Even having had her attention drawn to the issue, she still felt she was data literate enough to make sense of the graph. And this is what worries me. It’s part of why I founded ADSEI. Because if we think we are extracting meaning from a wholly meaningless graph, then we need some serious data literacy help, STAT!
(I’m not naming the journalists here because this is not about shaming them, it’s a really widespread issue.)
Consider the same graph, reproduced below with two different sets of labels. The first one shows a starting point of 108kg and a finishing point of 100. 8 kg lost! The second shows a starting point of 50kg, and a finishing point of 49. Both labels work equally well on this graph, because there is no scale. No starting point. No finishing point. No indication of the distance covered by the axis.

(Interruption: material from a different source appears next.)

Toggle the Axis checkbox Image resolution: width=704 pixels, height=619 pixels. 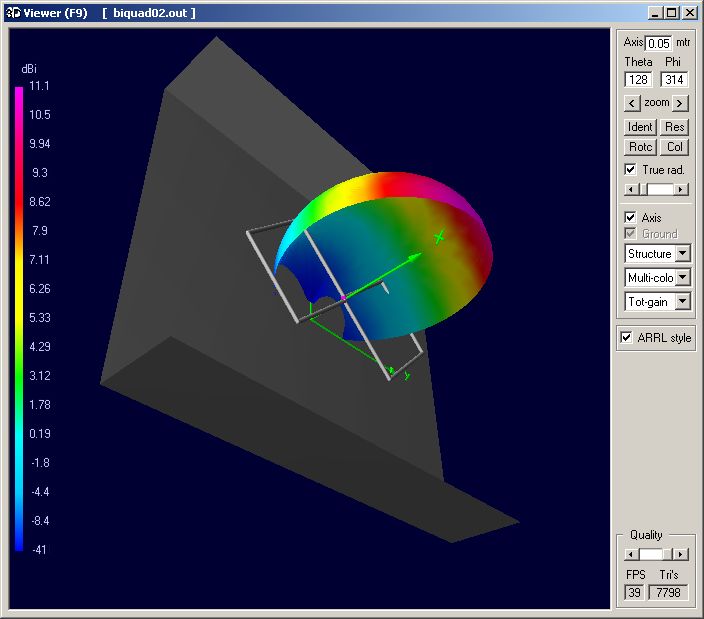[630, 217]
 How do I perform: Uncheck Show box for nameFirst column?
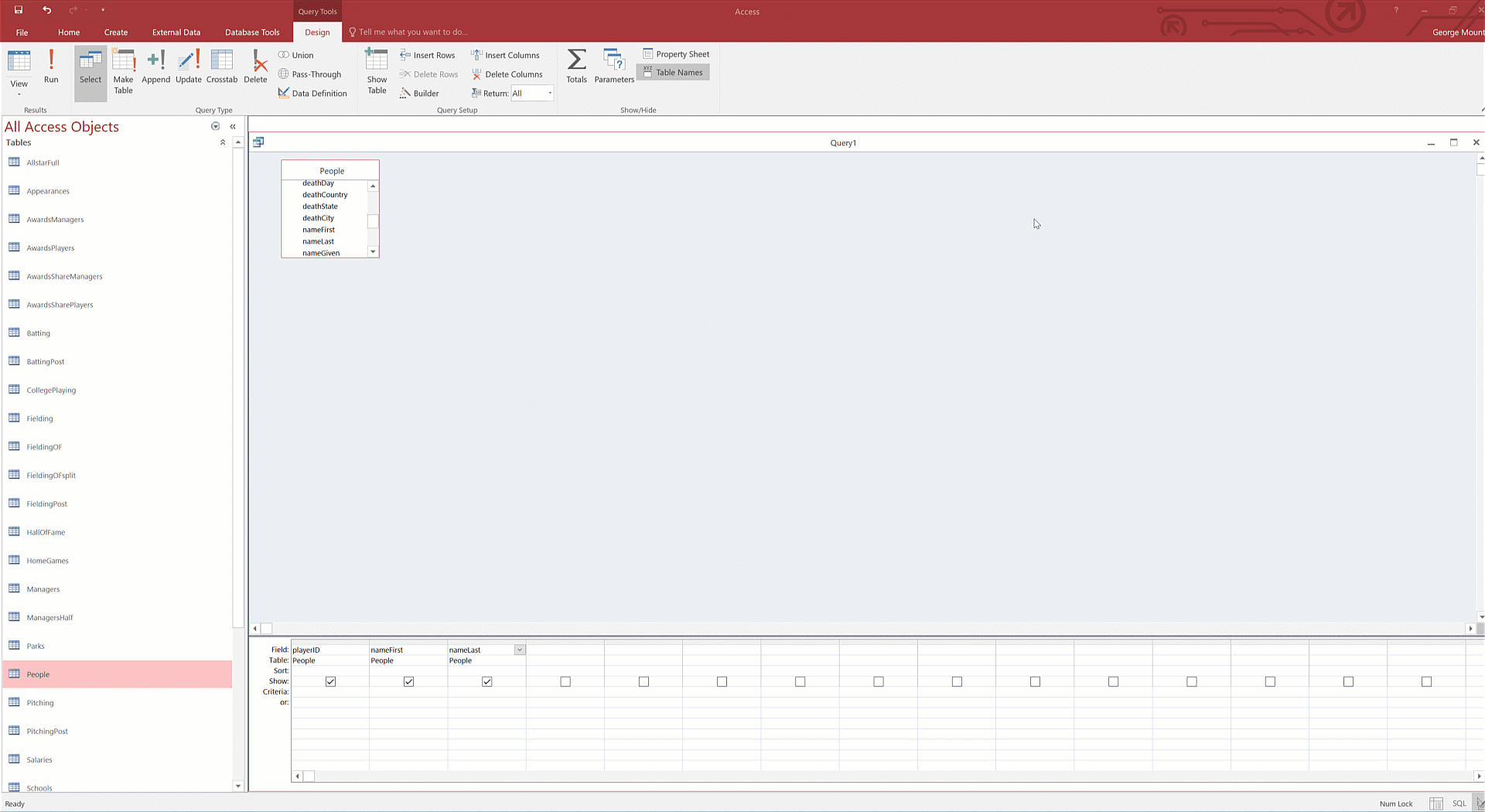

Too often we treat labels on a graph as an option extra – nice to have, but not super important. The trouble is that, without labels, a graph can give us entirely the wrong idea about the data we’re looking at.
Consider these two basic graphs. They show exactly the same data.
The graph on the left has a y axis starting at 0. The graph on the right has a y axis starting at 94. Both are valid representations of the data, but they give wildly different impressions of the difference between each value. If the y axis was not labelled, you would not be able to tell that it was the same data, nor how significant the difference actually is between each value.
How often do we carefully read the axes and other labels on a graph? How often do we ask searching questions about the origins of the data, the meaning of the graph, and the validity of the representation? We have a terrible tendency, as a species, to bend at the knees when we see a graph, and treat it as valid and meaningful, without looking closely at the details. We must educate ourselves, and, most importantly, our children, to ensure that we are not so easily fooled.